El 3 de abril de 1875 (unos meses antes de fundar la Sociedad Teosófica) Blavatsky se casó con Michael C. Betanelly quien era un importador de Georgia que vivía en Filadelfia.
La boda fue dirigida por el reverendo William H. Furness en la Primera Iglesia Unitaria de Filadelfia.
Blavatsky aceptó ese matrimonio después de que su pretendiente insistió mucho y él estuvo de acuerdo en que ella podía conservar su nombre y su independencia, y que era solo un matrimonio nominal.
El coronel Olcott estaba asombrado por la decisión de Blavatsky quien más tarde le dijo que esa situación era el resultado de complicaciones kármicas de vidas pasadas.
A finales de junio de 1875 Blavatsky se alejó del Sr. Betanelly quien después de unos meses solicitó el divorcio, el cual finalmente se otorgó el 25 de mayo de 1878, en el que William Judge actuó como abogado de Blavatsky.
TESTIMONIO DE HENRY OLCOTT
El coronel Olcott en su libro "Las Hojas de un Viejo Diario I" comentó lo siguiente sobre ese segundo matrimonio:
« Puesto que he hablado del Sr. B., debo a la memoria de H.P.B. la obligación de decir cual fue con exactitud la naturaleza de sus relaciones con él.
Se ha insinuado que no tenían nada de muy honradas y que eso era un misterio, que más valía no sondear. Pero esto es como todo el resto de los numerosos y malvados rumores que han corrido acerca de ella.
Ahora H.P.B. ya ha muerto y está fuera del alcance de los juicios del mundo y de los esfuerzos de los calumniadores, pero a juzgar por mí mismo, todos aquellos que aman su recuerdo, estarán satisfechos al saber la verdad, de boca de uno de los raros amigos que la supo.
Hela aquí: una de mis cartas de Chittenden al Daily Graphis interesó a este señor B., súbdito ruso, y lo decidió a escribirme a Filadelfia para manifestarme su vivo deseo de ver a mi colega y hablar del espiritismo.

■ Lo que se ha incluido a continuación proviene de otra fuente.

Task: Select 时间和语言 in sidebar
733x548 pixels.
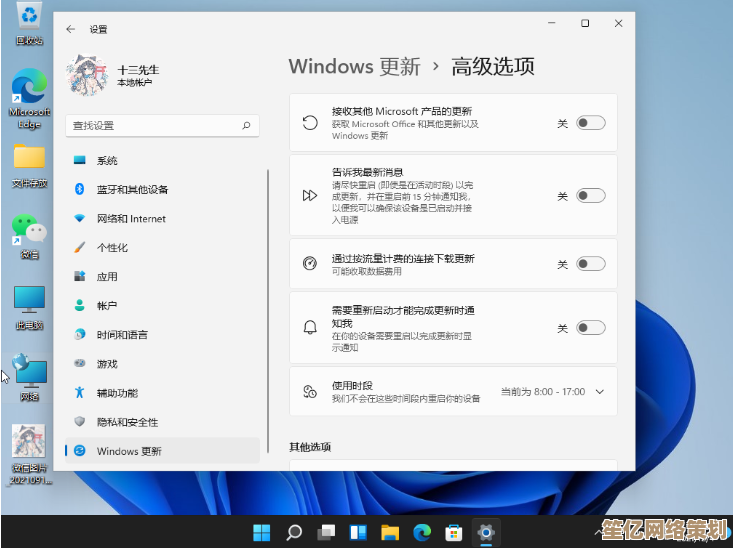Action: (122, 335)
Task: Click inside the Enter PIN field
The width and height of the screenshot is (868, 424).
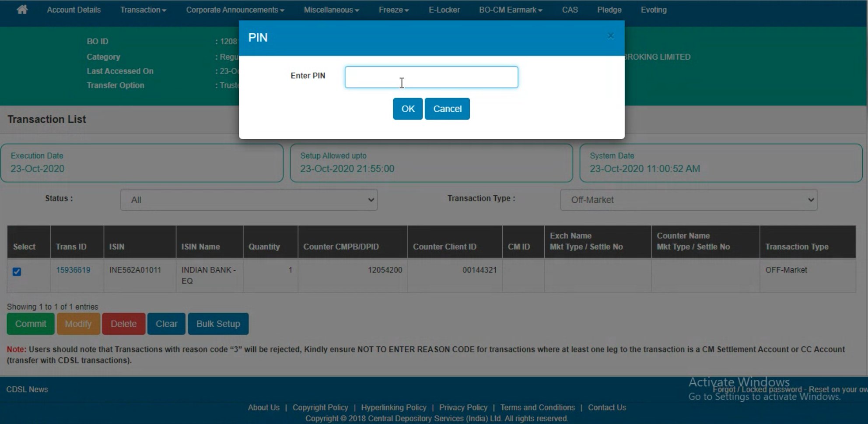Action: tap(431, 77)
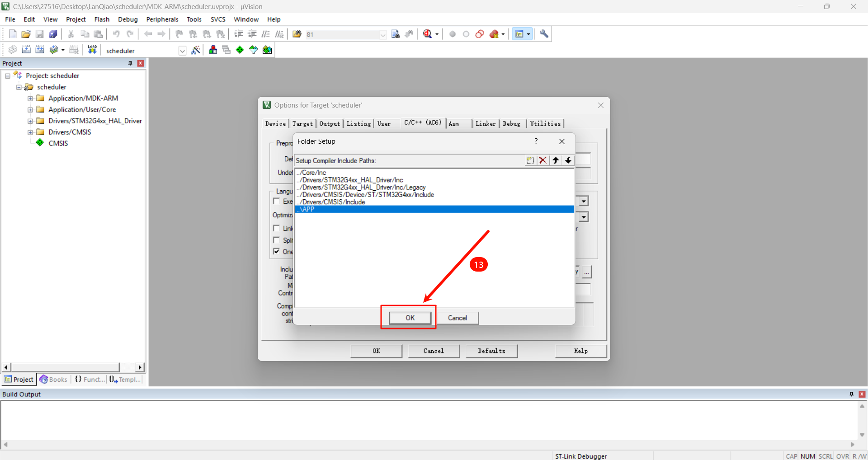Open the Options for Target wand icon
This screenshot has width=868, height=460.
pyautogui.click(x=195, y=50)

H.P.B. no tuvo inconveniente y él vino a verla a Nueva York hacia fines del 1875. Nacieron en él inmediatamente muy vivos sentimientos de admiración que expresó primero verbalmente, y después por carta a ella y a mí.

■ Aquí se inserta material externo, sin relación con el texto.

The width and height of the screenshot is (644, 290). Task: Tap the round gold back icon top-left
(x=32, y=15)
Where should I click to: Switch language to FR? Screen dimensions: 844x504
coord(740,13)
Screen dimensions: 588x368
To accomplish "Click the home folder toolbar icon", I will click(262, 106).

Ella lo rechazó resueltamente cuando vio que aquello tendía al casamiento y se disgustó de su insistencia. Pero esto no hizo más que aumentar el entusiasmo del Sr. B. y por fin amenazó con matarse si ella no aceptaba su mano.

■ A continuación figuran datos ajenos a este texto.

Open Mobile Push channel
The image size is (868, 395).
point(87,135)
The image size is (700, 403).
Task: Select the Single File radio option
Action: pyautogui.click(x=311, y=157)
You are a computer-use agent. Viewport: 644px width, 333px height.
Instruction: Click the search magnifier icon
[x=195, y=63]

Mientras tanto, y antes de este momento crítico, ella había ido a Filadelfia, donde habitaba en el mismo hotel que él y recibía sus visitas cotidianas.
Él juraba por todos los dioses que no pretendía más que el honor de protegerla; que su único sentimiento era una adoración desinteresada hacia su grandeza intelectual y que jamás reclamaría sus derechos de marido.
En fin, la atormentó tanto que un buen día – en que ella me hizo el efecto de estar loca– terminó por aceptar su palabra y consintió en ser aparentemente su mujer; sin embargo con la condición de que ella conservaría su nombre y la perfecta libertad de que siempre había disfrutado.
Fueron, pues, muy legalmente unidos por un respetable clérigo unitario de Filadelfia, y transportaron sus penates a una casita de la calle Samson en donde me recibieron cuando hice mi segunda visita a Filadelfia, después de la publicación de mi libro.
En realidad, la ceremonia tuvo lugar durante mi residencia en la casa, pero no fui testigo de ella. Los vi a su vuelta de casa del sacerdote, después del casamiento.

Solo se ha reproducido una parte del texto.